Store your data in a system with the appropriate safeguards like two factor authentication for privileged functions and it gets much harder for hackers to compromise. Make it meet compliance standards like SEC 17a-4 or similar and then not even the sys admins can tamper with the data.
you can reduce labour if you go cloud. plus capital savings, plus utility savings. the internet will always be cheaper overall.
Right up until the first time your business' internet connection gets cut by Bob the Builder digging before dialing, and your entire business grinds to a halt because everything is now just in the cloud someone else's data centre.
yup true, datacentres are all well and good, but we still have a tape unit and a few servers in the building, handy for when the main Syd-Can link goes down and then the secondary link starts running like a turd, like exactly what happened last month and lasted over a week.
as long as you are thinking about all these factors you are doing better than 80% of the dodgy local IT people around the country.
HPES do try, sometimes I wonder if the problems they have are caused by absorbing EDS.
It wasn't that long ago that the entire Northern Territory was cut off from communications with the rest of Australia either...
No no no no. You can get reduced time on infrastructure management but in 90% of the time you won't save money. If you move to the cloud expecting to save money, you'll be in for a rude shock.
This is a false fallacy too. It's only applicable if you're thin client based or some form of remote app, and even then there's more chance of internal failure than there is remote issues. If you have local infrastructure which is "critical" then the same risks apply to "cloud" based systems.
We're 95% "cloud" based for our company, and thanks to the NBN (more failures on fibre than the DSL and midband ethernet) we've reverted to 4GX or similar 7 times this year. Zero productivity loss, especially with a router which can auto cutover. Bigger companies could easily afford redundant internet access via two different means. Meanwhile, we haven't lost connectivity to our DC for more than an hour in well over 6 years.
If the trucks can swim it will be helpful. If they can't... well its going to take a while to ship them over the ocean.
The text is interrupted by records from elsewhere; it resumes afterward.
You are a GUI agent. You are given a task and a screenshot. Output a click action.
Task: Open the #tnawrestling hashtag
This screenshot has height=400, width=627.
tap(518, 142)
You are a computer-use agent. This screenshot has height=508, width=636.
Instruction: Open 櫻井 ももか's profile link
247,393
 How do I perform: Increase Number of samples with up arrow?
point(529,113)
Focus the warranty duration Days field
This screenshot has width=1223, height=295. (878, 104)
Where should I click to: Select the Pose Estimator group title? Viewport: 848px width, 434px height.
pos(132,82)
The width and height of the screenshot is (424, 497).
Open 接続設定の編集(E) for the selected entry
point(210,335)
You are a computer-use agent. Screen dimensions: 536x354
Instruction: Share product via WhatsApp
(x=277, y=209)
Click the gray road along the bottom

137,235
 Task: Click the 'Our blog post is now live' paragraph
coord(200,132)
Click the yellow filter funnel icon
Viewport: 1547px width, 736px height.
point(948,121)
You repeat yourself because you don't read. When a natural disaster takes out their site.. computers don't matter. For all other scenarios where the site still functions, what do they do? Try looking at the link, and realising that they aren't hosting pictures of cats for people to look at. They are internally servicing people. When the links don't work, they still need to work. How will you fix that for them? (I used them because it seemed like a really simple example... obviously not simple enough).
Having it offline would be a little smarter wouldn't it? But now you are referencing SEC standards, so I think the discussion is done.. your just doing the google on 'computer stuff' and posting links.